Assuming that your organization already have inhouse infrastructure and processes with regards to developing and delivering software based products to users, it is essential that the upcoming solution takes these into account, i.e. by adapting the new soluion to the existing environment or adapt and optimize the existing processes and infrastructure to the new solution as it is being developed.

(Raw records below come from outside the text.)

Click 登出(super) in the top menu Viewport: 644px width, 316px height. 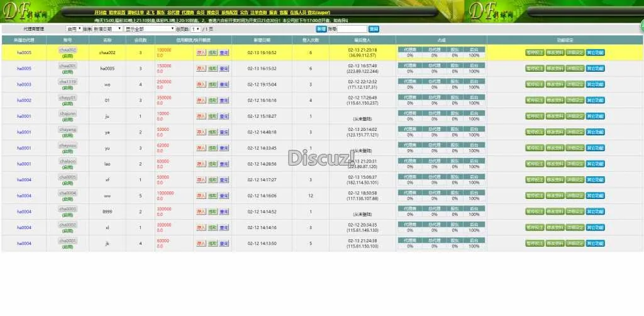[318, 13]
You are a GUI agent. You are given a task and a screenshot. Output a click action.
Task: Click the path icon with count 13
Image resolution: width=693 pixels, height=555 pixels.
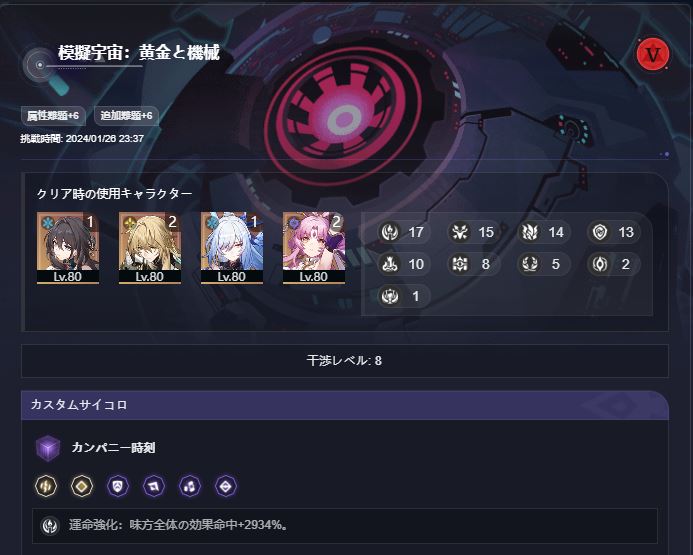(600, 232)
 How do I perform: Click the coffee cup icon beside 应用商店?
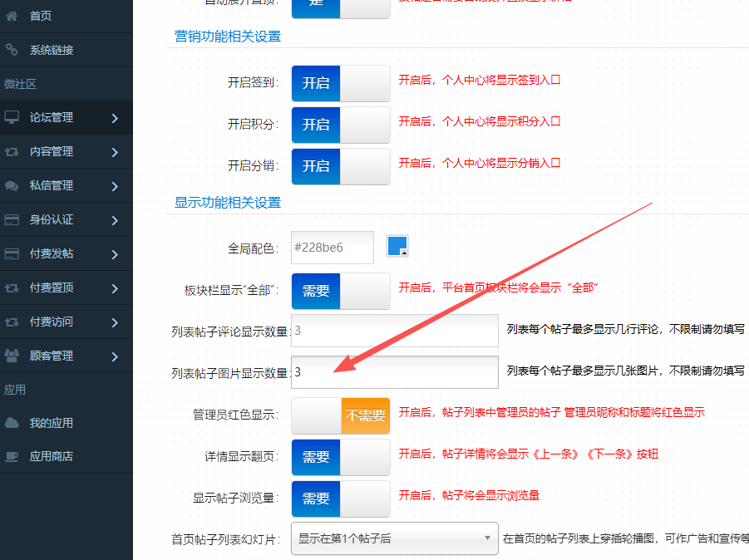tap(12, 456)
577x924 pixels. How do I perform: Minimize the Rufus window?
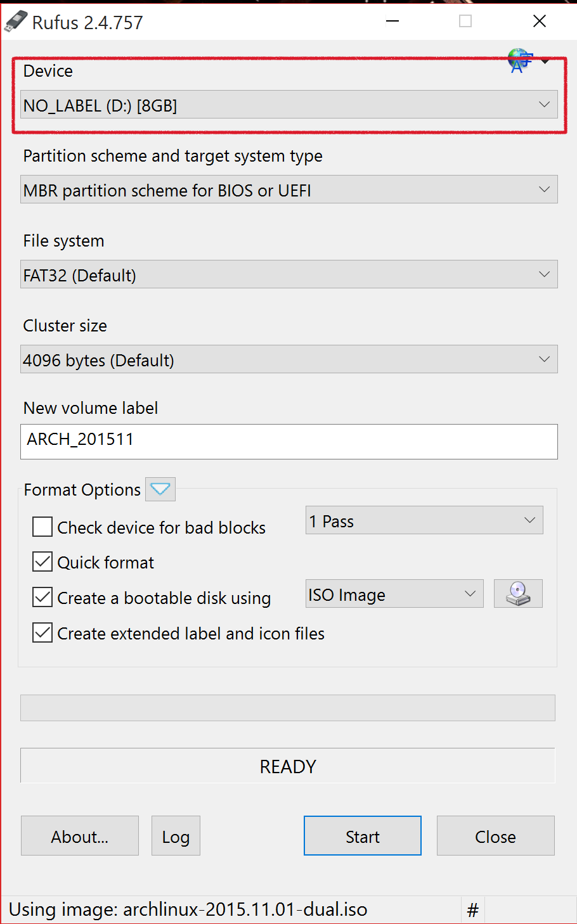[392, 22]
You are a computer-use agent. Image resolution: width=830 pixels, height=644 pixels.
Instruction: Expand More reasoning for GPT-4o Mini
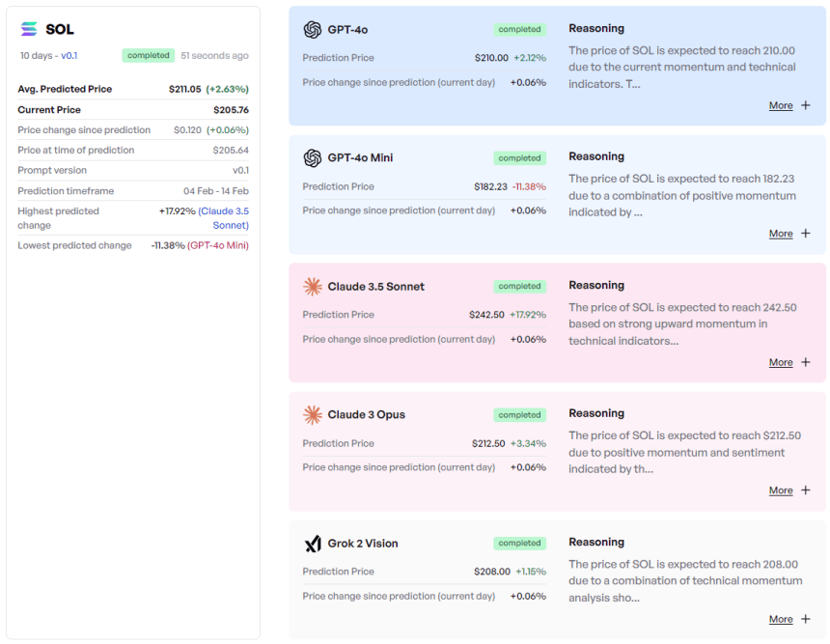click(x=781, y=234)
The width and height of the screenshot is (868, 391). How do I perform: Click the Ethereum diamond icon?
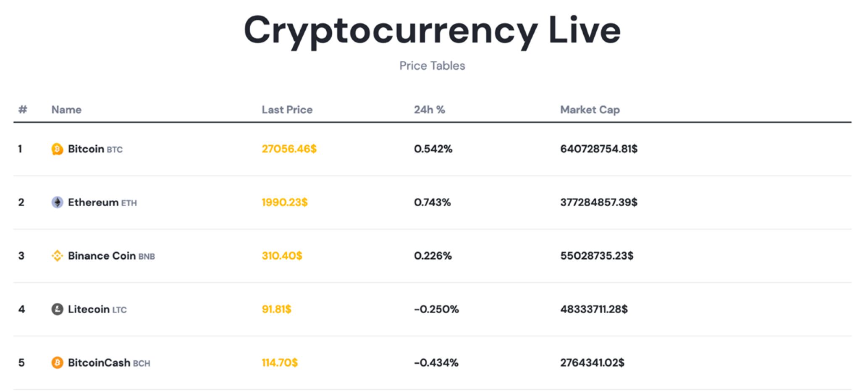[57, 202]
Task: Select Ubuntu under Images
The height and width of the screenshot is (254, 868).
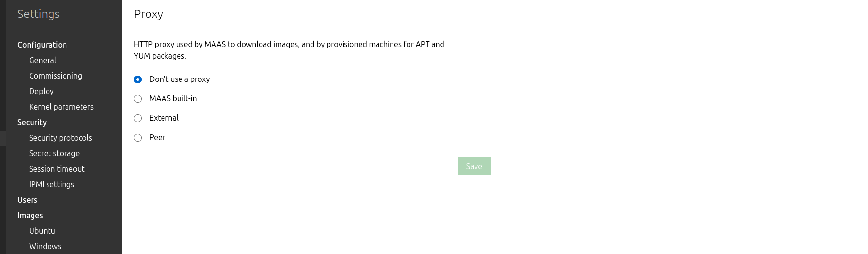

We have had success using tools to automate many of the processes regarding the software development and deployment process. We use tools and processes such as:

Configuration Mgmt.
Configuration management tools like Puppet and Chef can fully automate server setup, resulting in many hours saved when setting up multiple environments, i.e. testing, staging, production. Servers being setup in a matter of minutes also makes it very simple to scale horizontally, by increasingthe number of servers based on the load, while at the same time enforcing a homogeneous hosting environment.
Continuous Integration
Continuous Integration servers like Jenkins and Teamcity, make it simple and effective to execute tests and build releases on every change to the underlying codebase. This ensures higher quality of releases as well as making the build and release process as automated as possible, which helps avoid big bang releases and instead focuses on incremental improvement of the product.
Semantic Versioning
When other teams and systems are dependant on a system, e.g. an API, it is important to manage the changes in the software and communicate these to other parties in a simple and effective manner. We often use a semantic versioning scheme along with descriptive changelists to ensure that the inevitability of changing software does not result in a bad user experience.
Cloud Hosting
Depending on hosting requirements, hosting a system (or parts thereof) at a cloud hosting provider such as Amazon or Linode can provide great cost savings as well as the ability to scale horizontally when needed. That being said it is important to note that cloud hosting is not a magic bullet, just as your physical hosting infrastructure needs attention, so does a cloud hosting infrastructure. Furthermore the potential cost savings of utilizing cloud hosting also depends heavily on the ability to, and ease of, deploying the software, because you have to scale the amount of servers down in times of low activity and up in times of high activity, to achieve any cost savings compared to physical servers.
Open Source Software
When building software, there's often little to no reason to reinvent the wheel, meaning the are a multitude of high quality open source software products, libraries, platforms and frameworks in existence, with very permissive software licenses. We often utilize these when building software solutions simply because they provide great quality at an affordable cost as well as enabling fast time to market when developers who are familiar with the given platform, can focus on providing value to the end-user.

 

The Current & Future Requirements

The fact that requirements change is a well known fact in todays software world, where things usually move relatively fast. Taking that into account from day one, when building a software solution, greatly increases the chance of success, however that is defined for that particular project.

Agile Methodologies
Instead og seeing changing requirements as something scary to be avoided, agile software development methodologies embrace changing requirements as a fact and have processes built from the ground up with that fact in focus. We have had great success in using both Scrum and Kanban for projects. It is of course important to note that the agile methodologies value doing what works as opposed to implementing a process because a book says so. In that way, the agile methodologies themselves are constantly changing.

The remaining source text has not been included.